Свои вечерние программы Бхактиведанта Свами проводил, как и прежде, по понедельникам, средам и пятницам. Большинству его старых знакомых было неудобно добираться до его нового места жительства, которое к тому же находилось на Бауэри. В парадном, загородив проход, постоянно спали бездомные, и, прежде чем преодолеть четыре лестничных пролета, посетителям приходилось перешагивать по крайней мере через полдюжины бродяг. Но тем не менее люди заходили к нему, привлеченные новизной: мансарда Свами была местом, куда можно было прийти и, присоединившись к небольшой группе хиппи, смотреть, как Свами ведет киртан.
В комнате, освещенной тусклым светом лампочки, курились благовония. Многие случайные посетители, заглянув сюда, вскоре уходили. У одного из них, Гюнтера, сохранились очень живые воспоминания об этих вечерах.Гюнтер: Прямо с улицы вы попадали в комнату, полную аромата курившихся благовоний. Там было очень тихо. Если кто-то и разговаривал, то только шепотом. Свамиджи сидел у противоположной стены, погруженный в медитацию. Было ощущение огромного покоя, подобного которому я никогда раньше не испытывал. Так вышло, что в течение двух лет я учился на священника и все это время был погружен в размышления, изучение писаний и молитву. Но здесь я впервые столкнулся с чем-то восточным, индийским. Вокруг на полу были разложены подушки и циновки, на которых можно было сидеть. Кажется, никаких картин и статуэток там не было. Был только Свамиджи, благовония, подушки и, разумеется, почтение к Свами, которое ощущалось во всех присутствующих.
Перед тем как мы поднялись наверх, Карл, смеясь, рассказал нам, как Свами учил их правильно играть на ручных тарелочках.
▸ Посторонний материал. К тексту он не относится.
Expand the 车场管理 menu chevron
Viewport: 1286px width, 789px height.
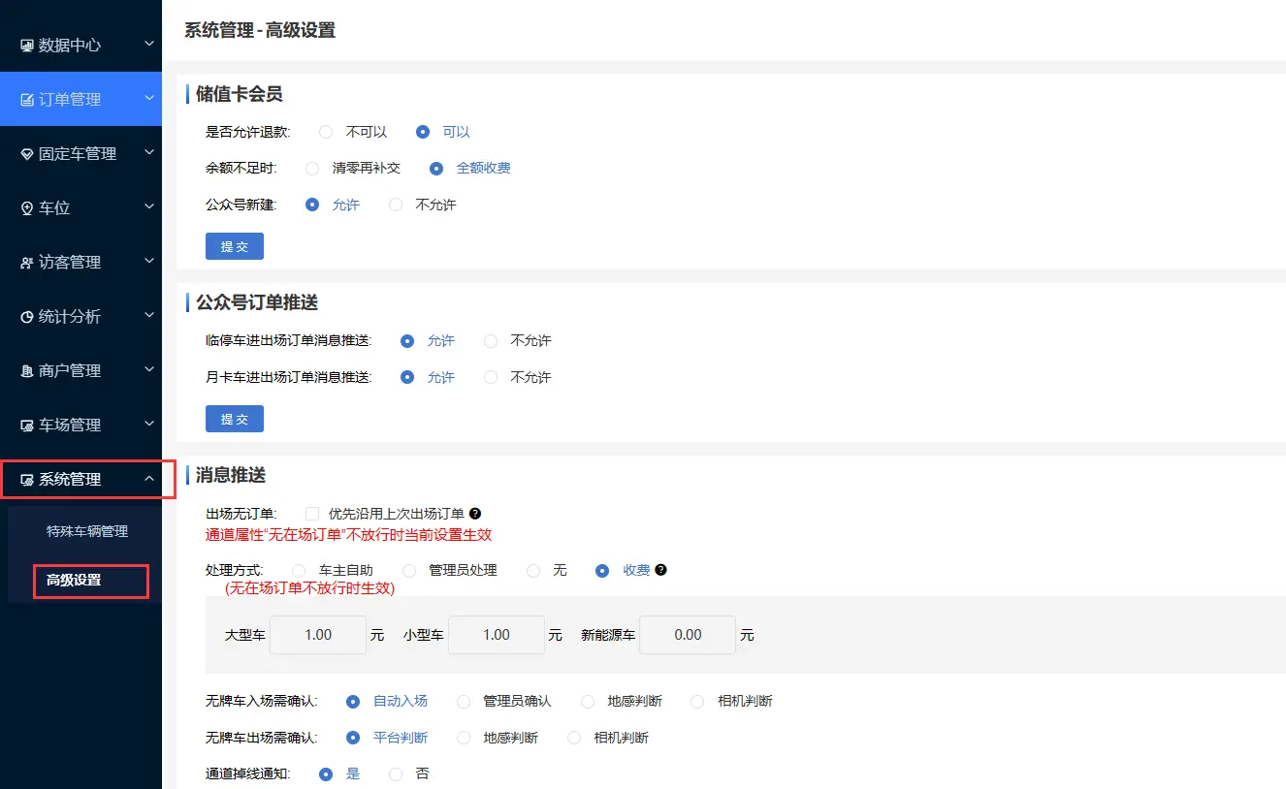click(x=148, y=425)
Я никогда раньше на них не играл, но когда пение началось, я постарался попадать в такт, вслед за Свамиджи,
— он ударял в них каким-то особым образом. Постепенно все входили в ритм, звук нарастал, но потом кто-нибудь сбивался, и Свамиджи очень, очень спокойно грозил ему пальцем. Все начинали озираться по сторонам, и пение прекращалось. Не вставая с места, Свамиджи показывал этому парню, как правильно, и когда тот улавливал ритм, все начиналось снова. Несколько минут— и Бауэри переставала для нас существовать... звон тарелочек и аромат благовоний уносили нас. Мы начинали петь «Харе Кришна». Я никогда раньше не делал ничего подобного. У протестантов нет ничего даже отдаленно напоминающего это. Может, у католиков есть что-то такое, «Аве Мария», но это не совсем то. Пение действовало очень успокаивающе, было очень интересно петь самому, а Свами показался мне очаровательным человеком.Чердак на Бауэри был гораздо более посещаемым местом, чем комната на Семьдесят второй улице, где Шрила Прабхупада жил до этого. С покоем пришлось проститься. Иногда приходили скептики, а порой даже спорщики... Но у каждого Свами оставлял впечатление уверенного и счастливого человека. Было видно, что он имеет далеко идущие планы и самоотверженно пытается их осуществить. Он знал, что ему для этого нужно, и работал. В одиночку. «Это не под силу одному человеку», — не раз говорил он, но продолжал делать все, что мог. А успех зависел от Кришны. Но ему уже начинал помогать Дэвид, и программы приобретали все больший успех.